Do you know the food bringing good luck when you eat silently without stopping and facing the specified direction on this day? This sushi roll is called Eho-maki, a special one made for this occasion. In reality, the Eho-maki culture brought good luck to the foodservice industry, such as deli and glossary stores. They changed it from a traditional Japanese custom to a commercial food event, overproduced a pile of Eho-makis every year and caused a huge amount of unsold Eho-maki. This, of course, ended making a big controversial argument nation-wide.
My heart aches for food waste
Needless to say, Eho-maki is a very delicious food if you like sushi. I like it too. To tell the truth, I don' like this event because the eating process doesn't sound right to me. Why do I have to eat it silently at once facing the specified direction? I'd like to take my time and enjoy its taste and flavor with my family.
It's hard to ignore this event completely while TV and other media advertise this event repeatedly. On the other hand, I don't want to help the foodservice industry gaining more profits which don't care about food waste.
My initial very little resistance to the industry was a boycott. Make it by myself. It's so easy that I could make it with my daughter even when she was a little. It remained as good memory. Nowadays, I'm so busy that I just buy unsold ones. I feel sad to see those Eho-maki at shops just before closing time, they would be discarded soon. I swore to them that I shall change their destiny from garbage to my stomach. At the same time, I'm excited to find signs indicating a huge discount on them!
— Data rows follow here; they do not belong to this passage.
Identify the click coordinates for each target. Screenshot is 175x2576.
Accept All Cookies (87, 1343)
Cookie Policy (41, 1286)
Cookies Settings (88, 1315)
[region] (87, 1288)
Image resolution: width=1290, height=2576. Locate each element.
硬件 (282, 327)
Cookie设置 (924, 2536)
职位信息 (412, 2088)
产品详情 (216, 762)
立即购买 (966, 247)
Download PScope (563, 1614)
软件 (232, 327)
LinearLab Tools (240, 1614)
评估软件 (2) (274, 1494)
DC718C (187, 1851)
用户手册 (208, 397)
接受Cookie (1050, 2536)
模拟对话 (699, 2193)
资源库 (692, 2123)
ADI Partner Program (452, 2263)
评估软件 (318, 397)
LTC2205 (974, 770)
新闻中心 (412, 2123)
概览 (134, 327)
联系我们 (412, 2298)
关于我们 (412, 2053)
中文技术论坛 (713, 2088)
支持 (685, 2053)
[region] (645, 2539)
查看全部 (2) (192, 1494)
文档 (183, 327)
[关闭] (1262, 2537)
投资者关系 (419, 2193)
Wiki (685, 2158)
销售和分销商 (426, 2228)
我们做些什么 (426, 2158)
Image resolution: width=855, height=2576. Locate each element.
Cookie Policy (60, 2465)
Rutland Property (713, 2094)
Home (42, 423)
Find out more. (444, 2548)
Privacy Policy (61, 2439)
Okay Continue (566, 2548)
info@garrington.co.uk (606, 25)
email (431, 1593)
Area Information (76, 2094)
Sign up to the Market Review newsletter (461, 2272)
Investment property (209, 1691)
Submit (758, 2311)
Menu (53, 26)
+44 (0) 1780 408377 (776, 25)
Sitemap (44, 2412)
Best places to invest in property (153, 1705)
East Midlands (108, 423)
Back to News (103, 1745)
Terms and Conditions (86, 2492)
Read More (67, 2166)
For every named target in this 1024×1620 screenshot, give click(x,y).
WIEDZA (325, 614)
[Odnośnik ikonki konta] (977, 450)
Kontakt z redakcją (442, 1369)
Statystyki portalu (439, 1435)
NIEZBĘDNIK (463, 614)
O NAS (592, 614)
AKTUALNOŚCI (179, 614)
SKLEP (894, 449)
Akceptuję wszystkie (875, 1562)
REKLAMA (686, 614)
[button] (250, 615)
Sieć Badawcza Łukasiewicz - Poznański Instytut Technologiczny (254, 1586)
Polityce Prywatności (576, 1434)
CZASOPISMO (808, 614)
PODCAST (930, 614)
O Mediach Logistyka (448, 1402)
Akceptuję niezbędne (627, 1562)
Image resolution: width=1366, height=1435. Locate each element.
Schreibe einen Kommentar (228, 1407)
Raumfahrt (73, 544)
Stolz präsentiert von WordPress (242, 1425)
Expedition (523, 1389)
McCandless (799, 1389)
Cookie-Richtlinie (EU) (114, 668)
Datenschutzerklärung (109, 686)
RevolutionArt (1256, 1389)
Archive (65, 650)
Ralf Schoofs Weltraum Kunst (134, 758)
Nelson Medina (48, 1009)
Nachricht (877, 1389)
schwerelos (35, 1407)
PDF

Being manupulated by commercial events
Christmas and Valentine's Day are major events among Japanese people, I think. Most of the Japanese people far from original meaning are manipulated by the commercial industry but enjoy these events without knowing or not. Eating the Eho-maki might be a part of a more commercially-biased culture in the future. I hope it will change its course to be a more environmentally friendly one for everyone to enjoy it forever! At the end of the winter, we call it "Setsubun" which Japanese culture celebrates to welcome new season.